Tridiagonal matrix

In linear algebra, a tridiagonal matrix is a band matrix that has nonzero elements only on the main diagonal, the subdiagonal/lower diagonal (the first diagonal below this), and the supradiagonal/upper diagonal (the first diagonal above the main diagonal). For example, the following matrix is tridiagonal:

${\displaystyle {\begin{pmatrix}1&4&0&0\\3&4&1&0\\0&2&3&4\\0&0&1&3\\\end{pmatrix}}.}$

The determinant of a tridiagonal matrix is given by the continuant of its elements. ^[1]

An orthogonal transformation of a symmetric (or Hermitian) matrix to tridiagonal form can be done with the Lanczos algorithm.

Properties

A tridiagonal matrix is a matrix that is both upper and lower Hessenberg matrix. ^[2] In particular, a tridiagonal matrix is a direct sum of p 1-by-1 and q 2-by-2 matrices such that p + q/2 = n — the dimension of the tridiagonal. Although a general tridiagonal matrix is not necessarily symmetric or Hermitian, many of those that arise when solving linear algebra problems have one of these properties.
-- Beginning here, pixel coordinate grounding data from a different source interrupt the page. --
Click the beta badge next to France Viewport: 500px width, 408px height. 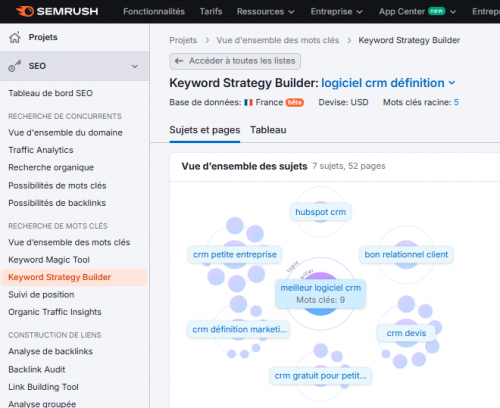294,102

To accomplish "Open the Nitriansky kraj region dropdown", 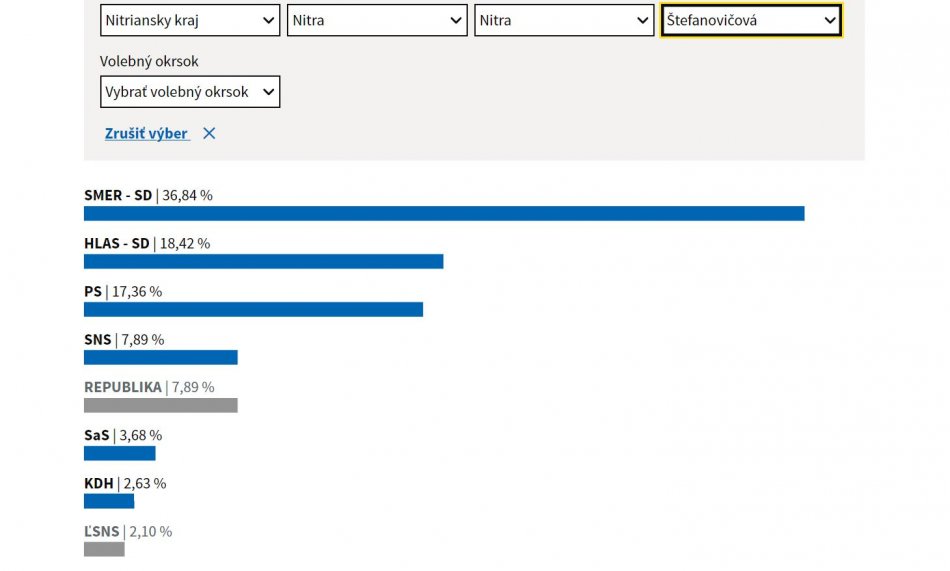I will point(190,20).
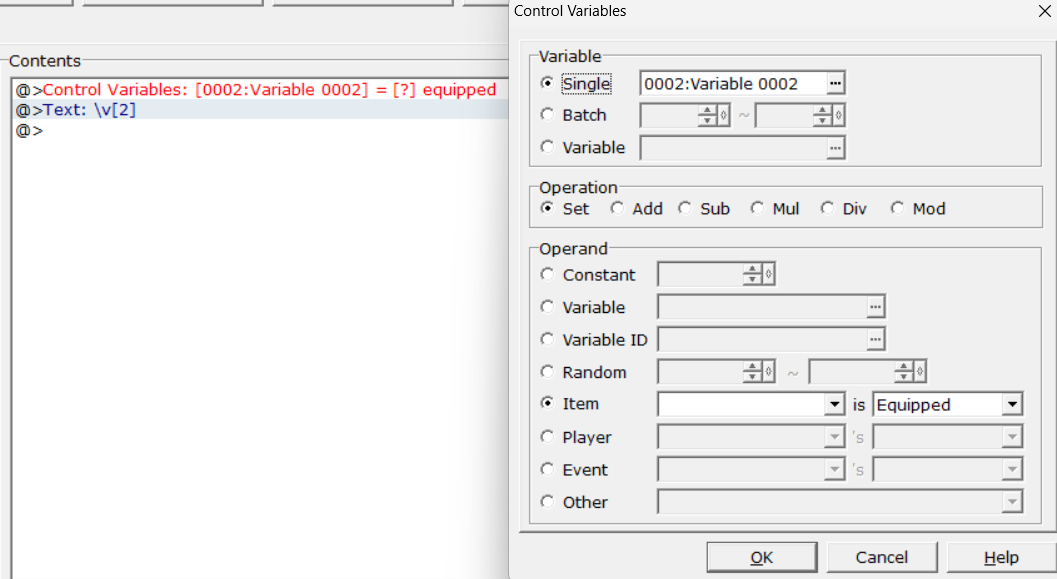Open the Single variable picker via ellipsis button
This screenshot has width=1057, height=579.
836,83
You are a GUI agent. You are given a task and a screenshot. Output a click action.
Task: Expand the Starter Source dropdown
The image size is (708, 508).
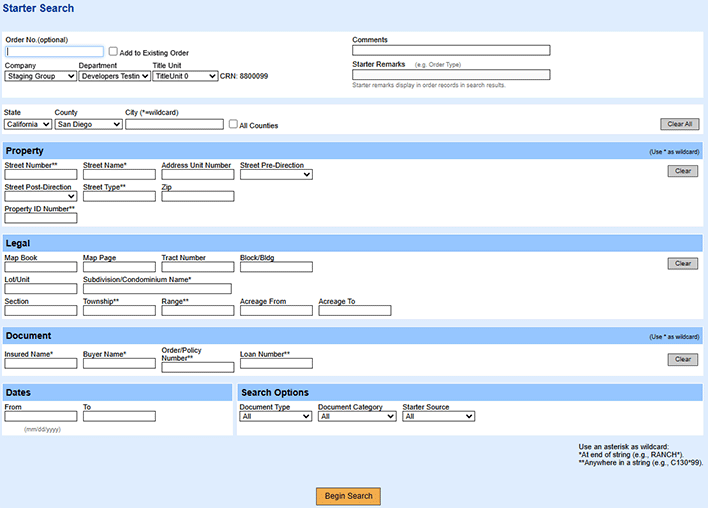[438, 417]
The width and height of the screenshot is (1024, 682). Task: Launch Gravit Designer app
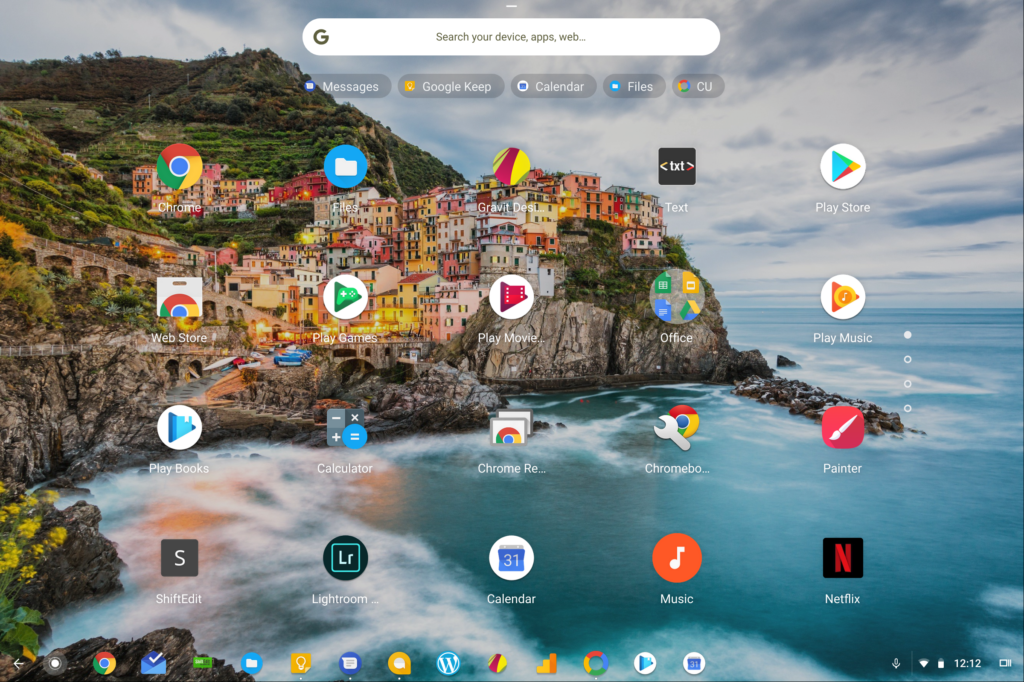[x=511, y=168]
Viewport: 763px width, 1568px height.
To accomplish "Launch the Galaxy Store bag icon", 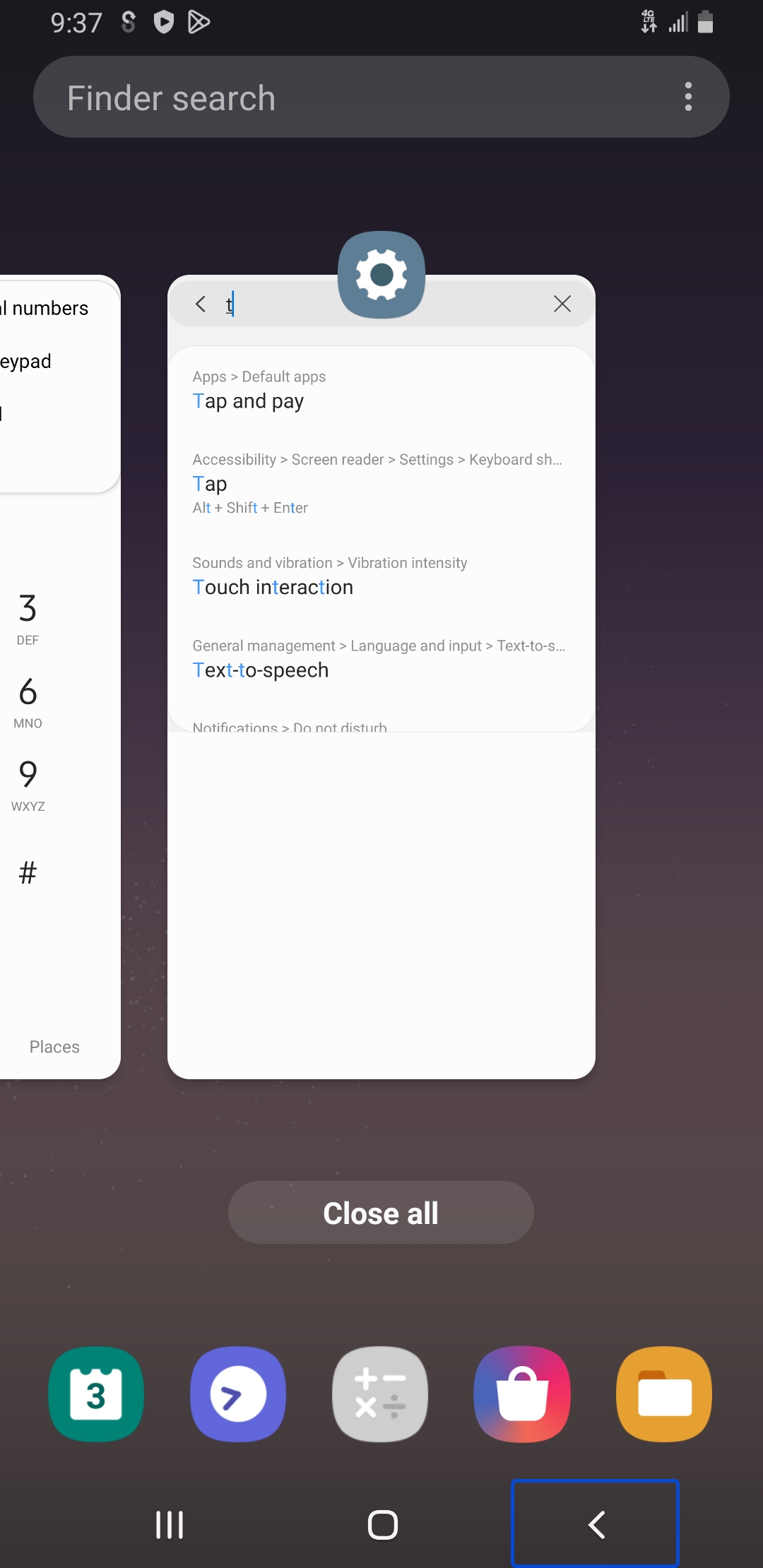I will [x=522, y=1394].

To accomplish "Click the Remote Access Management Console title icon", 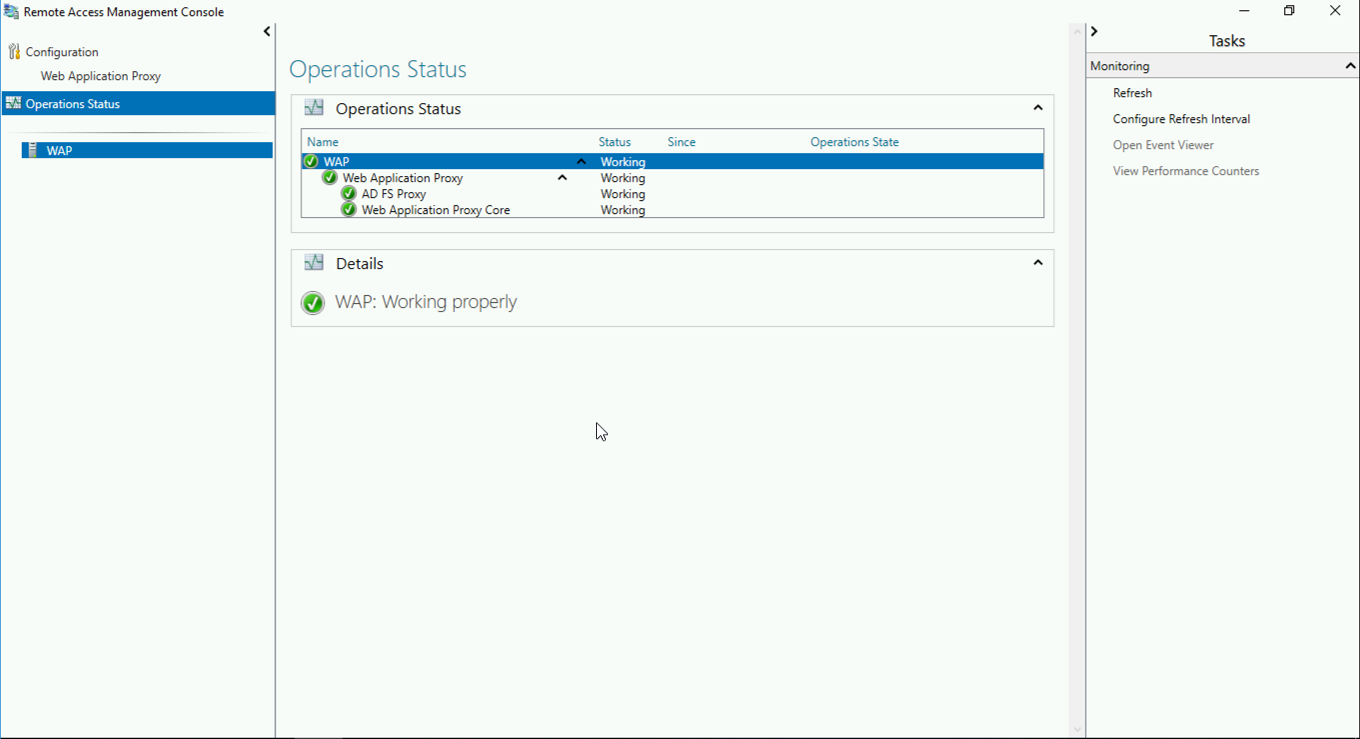I will click(x=11, y=12).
Furthermore, if a real tridiagonal matrix A satisfies a_k,k+1a_k+1,k > 0 for all k, so that the signs of its entries are symmetric, then it is similar to a Hermitian matrix, by a diagonal change of basis matrix. Hence, its eigenvalues are real. If we replace the strict inequality by a_k,k+1a_k+1,k≥ 0, then by continuity, the eigenvalues are still guaranteed to be real, but the matrix need no longer be similar to a Hermitian matrix. ^[3]

The set of all n × n tridiagonal matrices forms a 3n-2 dimensional vector space.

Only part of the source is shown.